Stored data
══════════════════════════════

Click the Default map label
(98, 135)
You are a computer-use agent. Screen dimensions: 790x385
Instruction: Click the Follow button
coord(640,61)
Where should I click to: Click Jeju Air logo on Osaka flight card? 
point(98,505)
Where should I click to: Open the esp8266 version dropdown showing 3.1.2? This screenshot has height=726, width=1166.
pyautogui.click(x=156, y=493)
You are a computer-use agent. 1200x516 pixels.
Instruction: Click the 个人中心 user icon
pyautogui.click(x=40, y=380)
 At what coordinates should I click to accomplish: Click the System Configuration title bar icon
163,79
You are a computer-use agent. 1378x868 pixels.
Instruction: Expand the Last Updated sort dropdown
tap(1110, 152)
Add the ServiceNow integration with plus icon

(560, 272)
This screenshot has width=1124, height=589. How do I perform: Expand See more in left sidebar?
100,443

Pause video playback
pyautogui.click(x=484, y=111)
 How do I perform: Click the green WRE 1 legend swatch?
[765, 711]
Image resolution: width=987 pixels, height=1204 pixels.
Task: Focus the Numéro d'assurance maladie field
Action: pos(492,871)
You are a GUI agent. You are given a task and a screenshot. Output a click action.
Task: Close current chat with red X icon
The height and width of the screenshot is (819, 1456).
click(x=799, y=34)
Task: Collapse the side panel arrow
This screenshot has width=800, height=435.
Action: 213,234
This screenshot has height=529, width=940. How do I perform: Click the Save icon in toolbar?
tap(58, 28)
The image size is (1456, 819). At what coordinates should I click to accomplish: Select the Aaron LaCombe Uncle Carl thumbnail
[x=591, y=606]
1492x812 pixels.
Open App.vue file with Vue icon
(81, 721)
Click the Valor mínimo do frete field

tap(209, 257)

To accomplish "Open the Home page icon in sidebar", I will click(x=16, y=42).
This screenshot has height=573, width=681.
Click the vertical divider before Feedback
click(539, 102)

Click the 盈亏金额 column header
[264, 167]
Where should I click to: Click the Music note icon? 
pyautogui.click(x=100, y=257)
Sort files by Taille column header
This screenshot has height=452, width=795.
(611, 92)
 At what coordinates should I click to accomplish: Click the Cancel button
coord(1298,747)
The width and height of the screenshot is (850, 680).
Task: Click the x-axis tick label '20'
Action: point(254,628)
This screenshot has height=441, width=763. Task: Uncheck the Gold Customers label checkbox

══════════════════════════════

▸ WHAT YOU ARE ASKED TO DO: Reproduce verbatim the data from the line containing "Where should I click to: Open" to the line containing "pyautogui.click(x=484, y=111)", including both of those lines.

▸ TASK SOLUTION:
Where should I click to: Open the esp8266 version dropdown showing 3.1.2? This screenshot has height=726, width=1166.
pyautogui.click(x=156, y=493)
You are a computer-use agent. 1200x516 pixels.
Instruction: Click the 个人中心 user icon
pyautogui.click(x=40, y=380)
 At what coordinates should I click to accomplish: Click the System Configuration title bar icon
163,79
You are a computer-use agent. 1378x868 pixels.
Instruction: Expand the Last Updated sort dropdown
tap(1110, 152)
Add the ServiceNow integration with plus icon

(560, 272)
This screenshot has width=1124, height=589. How do I perform: Expand See more in left sidebar?
100,443

Pause video playback
pyautogui.click(x=484, y=111)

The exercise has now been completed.